C. \( \frac{\sin (180-x) \tan (180-x) \cos (180+x)}{\tan (360-x)+a \operatorname{con}(40-x) \sin x} \)

To simplify the expression \( C = \frac{\sin (180-x) \tan (180-x) \cos (180+x)}{\tan (360-x)+a \operatorname{con}(40-x) \sin x} \), we can use trigonometric identities. 1. **Simplify the Numerator**: - \(\sin(180-x) = \sin x\) - \(\tan(180-x) = -\tan x\) - \(\cos(180+x) = -\cos x\) Therefore, the numerator simplifies to: \[ \sin(180-x) \tan(180-x) \cos(180+x) = \sin x (-\tan x)(-\cos x) = \sin x \tan x \cos x \] Recall that \(\tan x = \frac{\sin x}{\cos x}\): \[ \sin x \tan x \cos x = \sin x \cdot \frac{\sin x}{\cos x} \cdot \cos x = \sin^2 x \] 2. **Simplify the Denominator**: - \(\tan(360-x) = -\tan x\), since \(360-x = 360^{\circ} - x\) - The term stays as \(\tan(360-x) = -\tan x\).
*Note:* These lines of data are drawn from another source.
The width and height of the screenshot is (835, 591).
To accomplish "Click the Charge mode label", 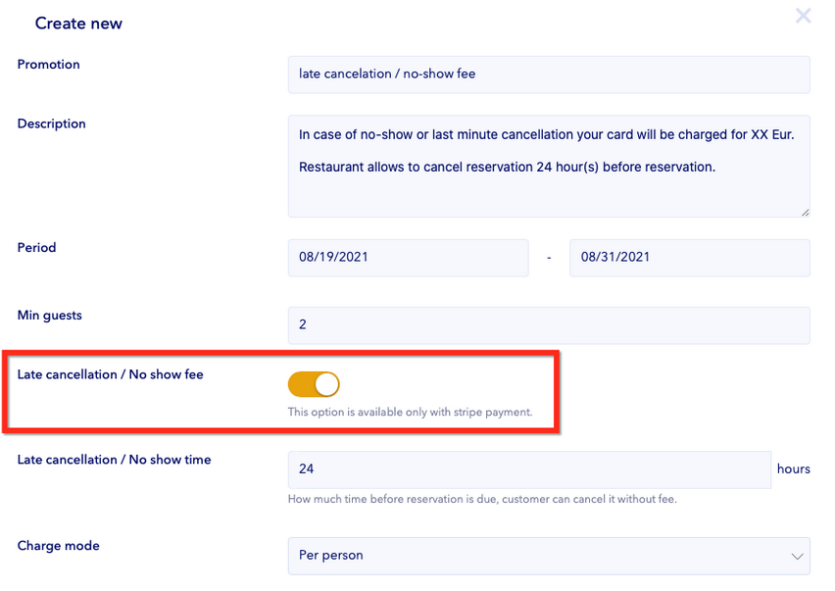I will click(59, 546).
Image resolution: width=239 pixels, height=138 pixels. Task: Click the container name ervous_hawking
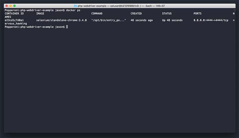coord(16,24)
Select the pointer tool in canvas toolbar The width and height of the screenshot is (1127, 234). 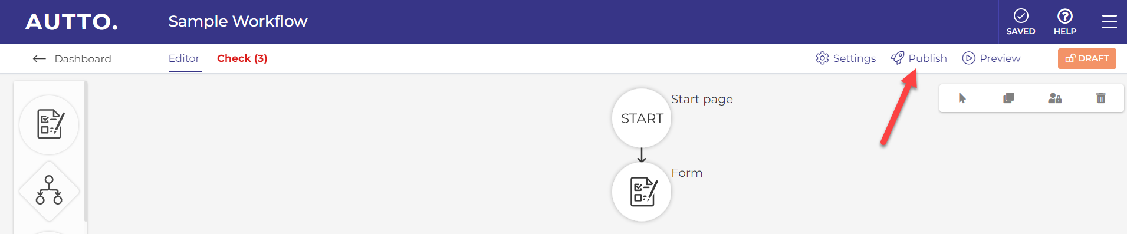coord(962,98)
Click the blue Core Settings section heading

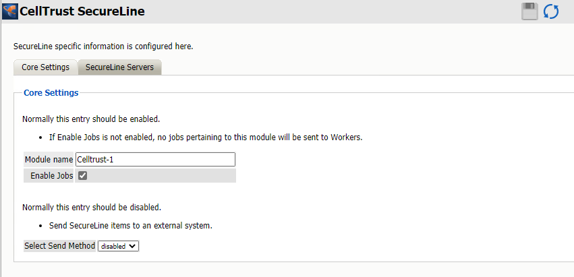[51, 92]
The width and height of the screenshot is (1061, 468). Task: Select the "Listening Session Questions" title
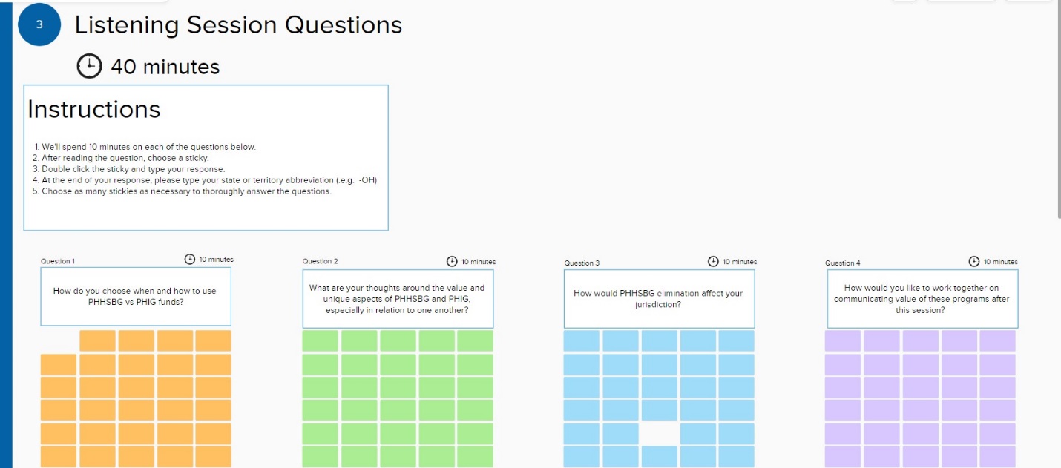pyautogui.click(x=238, y=25)
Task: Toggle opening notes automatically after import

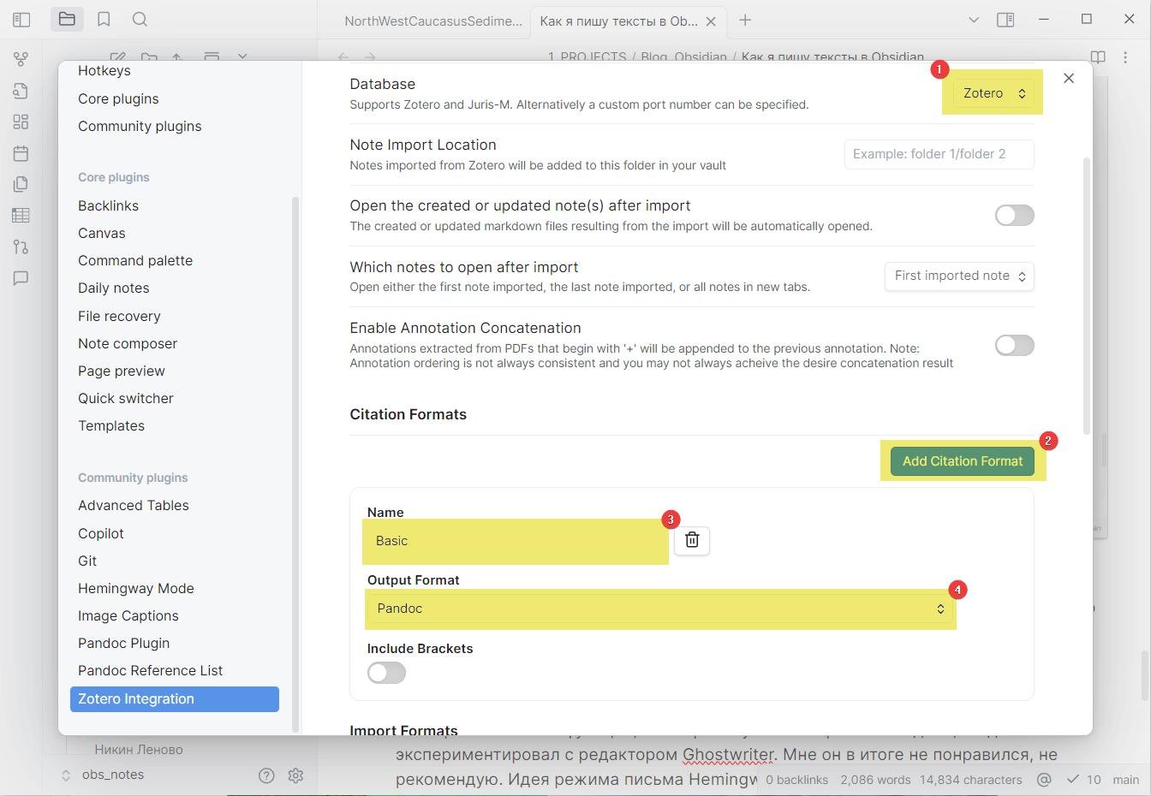Action: 1013,215
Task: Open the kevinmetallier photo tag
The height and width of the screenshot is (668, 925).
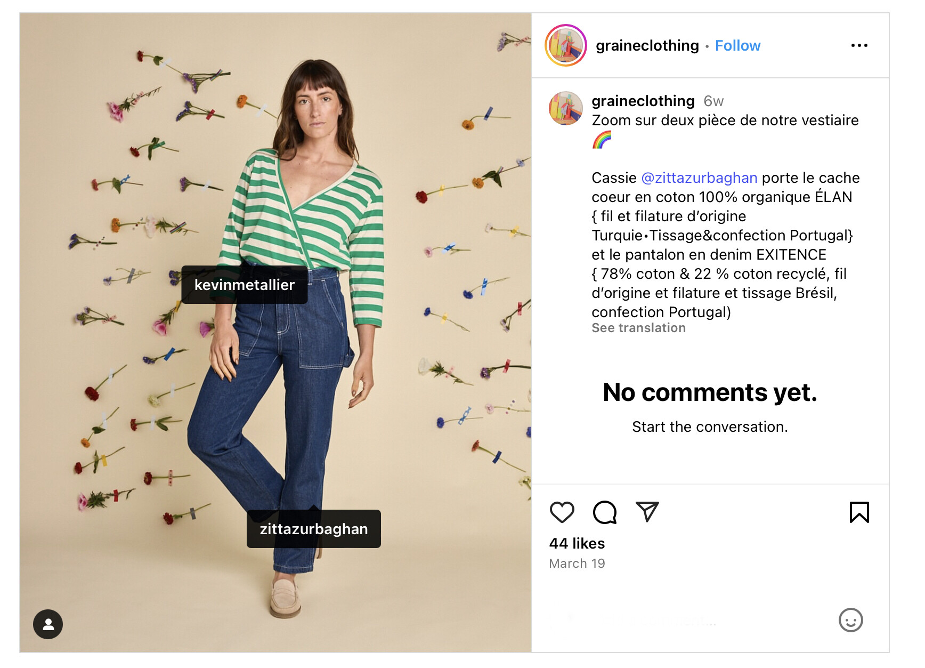Action: (x=244, y=285)

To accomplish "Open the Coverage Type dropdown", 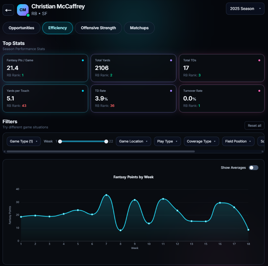I will click(x=201, y=141).
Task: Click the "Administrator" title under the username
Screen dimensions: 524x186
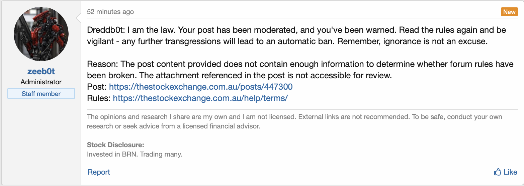Action: 41,82
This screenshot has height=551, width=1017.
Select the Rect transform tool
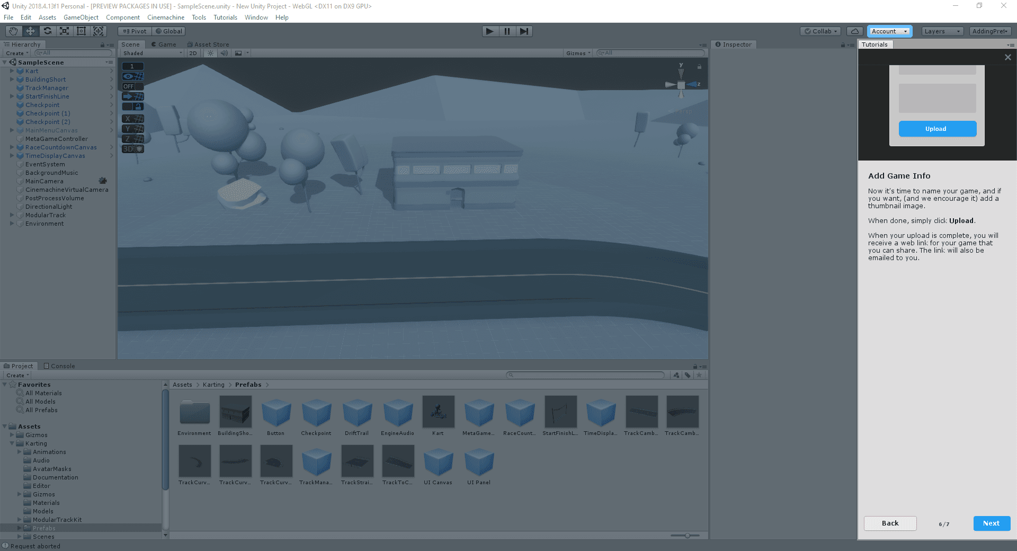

Thus, the denominator becomes: \[ \tan(360-x)+a \operatorname{con}(40-x) \sin x = -\tan x + a \operatorname{con}(40-x) \sin x \] 3. **Final Expression**: Putting it all together, the expression for \( C \) simplifies to: \[ C = \frac{\sin^2 x}{-\tan x + a \operatorname{con}(40-x) \sin x} \] This is the simplified form of the given expression.